== DATASET RECORDS

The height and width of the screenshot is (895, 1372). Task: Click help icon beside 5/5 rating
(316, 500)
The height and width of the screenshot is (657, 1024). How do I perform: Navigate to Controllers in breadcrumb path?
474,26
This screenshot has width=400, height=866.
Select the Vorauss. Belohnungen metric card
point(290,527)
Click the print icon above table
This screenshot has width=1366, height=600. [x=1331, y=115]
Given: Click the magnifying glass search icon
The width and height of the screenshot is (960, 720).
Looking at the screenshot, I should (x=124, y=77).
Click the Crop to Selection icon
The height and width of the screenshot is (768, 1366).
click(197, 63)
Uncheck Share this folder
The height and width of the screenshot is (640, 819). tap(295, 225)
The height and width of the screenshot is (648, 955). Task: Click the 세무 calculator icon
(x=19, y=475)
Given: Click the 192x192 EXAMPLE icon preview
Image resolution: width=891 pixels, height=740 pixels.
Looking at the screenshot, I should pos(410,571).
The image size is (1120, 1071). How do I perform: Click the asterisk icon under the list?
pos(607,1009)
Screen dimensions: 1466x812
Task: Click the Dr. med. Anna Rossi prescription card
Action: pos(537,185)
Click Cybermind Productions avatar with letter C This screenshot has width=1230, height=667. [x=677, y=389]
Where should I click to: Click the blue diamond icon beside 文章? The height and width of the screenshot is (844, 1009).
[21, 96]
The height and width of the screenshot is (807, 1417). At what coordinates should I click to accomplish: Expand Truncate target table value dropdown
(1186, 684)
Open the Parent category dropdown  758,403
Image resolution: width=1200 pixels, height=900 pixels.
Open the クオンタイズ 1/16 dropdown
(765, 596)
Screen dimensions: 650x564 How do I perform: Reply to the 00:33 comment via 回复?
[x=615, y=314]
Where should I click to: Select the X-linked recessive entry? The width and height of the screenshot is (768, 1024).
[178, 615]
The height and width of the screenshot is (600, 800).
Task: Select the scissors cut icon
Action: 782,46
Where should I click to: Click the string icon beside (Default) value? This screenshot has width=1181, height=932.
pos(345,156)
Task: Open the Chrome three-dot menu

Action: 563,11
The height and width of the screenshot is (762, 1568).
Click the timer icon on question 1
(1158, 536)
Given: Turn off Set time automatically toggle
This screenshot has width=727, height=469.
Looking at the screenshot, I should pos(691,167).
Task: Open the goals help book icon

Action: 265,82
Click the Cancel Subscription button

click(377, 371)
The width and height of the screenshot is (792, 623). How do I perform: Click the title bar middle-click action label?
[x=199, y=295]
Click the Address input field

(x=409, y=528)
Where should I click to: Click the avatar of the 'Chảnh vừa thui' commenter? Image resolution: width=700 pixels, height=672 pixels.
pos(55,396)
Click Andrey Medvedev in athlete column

====

ACTION ITEM: Search the lines above for the string "Given" and copy each line that has it.

SOLUTION TO THE EXERCISE:
Given: Click the magnifying glass search icon
Given: Click the 192x192 EXAMPLE icon preview
Given: Turn off Set time automatically toggle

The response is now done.